**What you need to do:** Once you have read the records below, report how many lines contain the word "Light", and give nothing besides that number.
[[ Given entries, beginning ]]
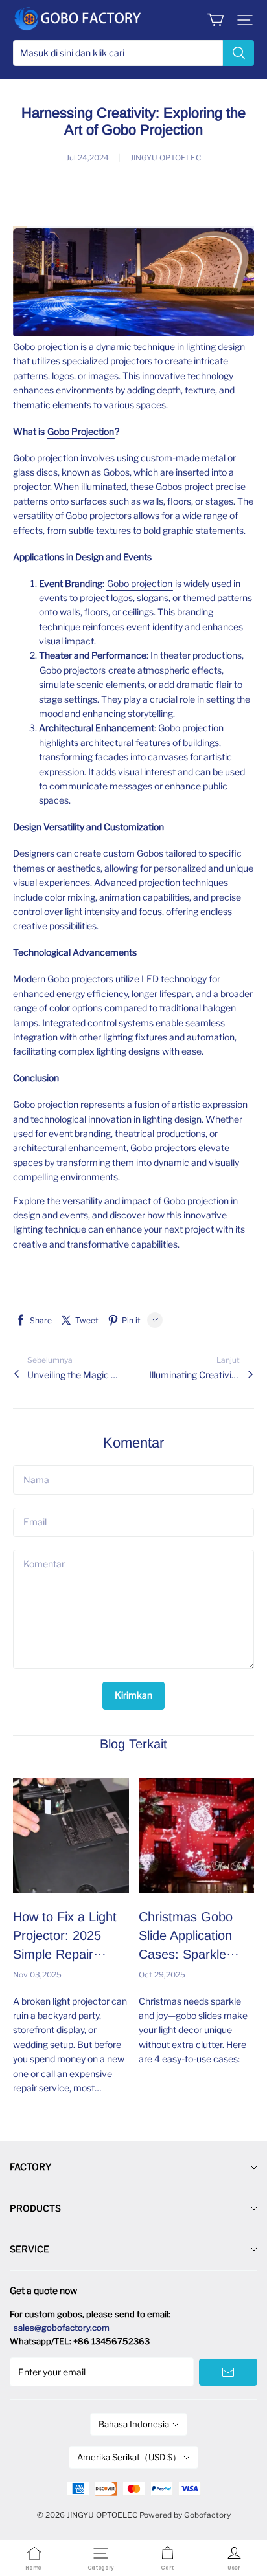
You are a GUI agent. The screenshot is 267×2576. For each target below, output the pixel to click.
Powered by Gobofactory (185, 2515)
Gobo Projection (80, 431)
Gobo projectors (73, 670)
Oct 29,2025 (162, 1974)
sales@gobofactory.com (62, 2327)
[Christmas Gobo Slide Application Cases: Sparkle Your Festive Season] (197, 1835)
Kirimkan (133, 1695)
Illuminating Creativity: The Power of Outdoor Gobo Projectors (194, 1374)
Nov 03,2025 (37, 1974)
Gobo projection (139, 583)
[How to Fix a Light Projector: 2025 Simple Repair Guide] (71, 1835)
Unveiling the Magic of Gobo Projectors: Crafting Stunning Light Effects (72, 1374)
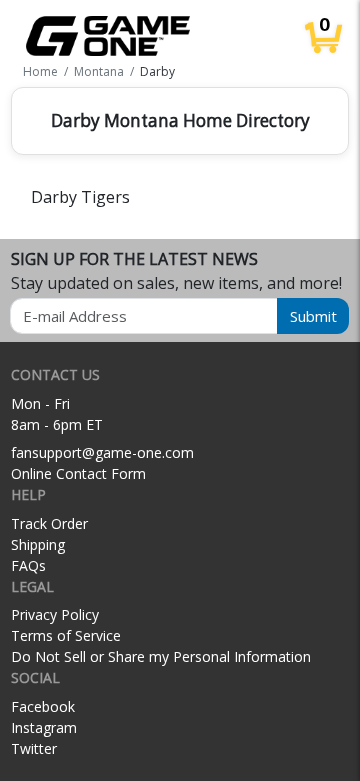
[[ Given entries, end ]]
**Solution for this problem:** 2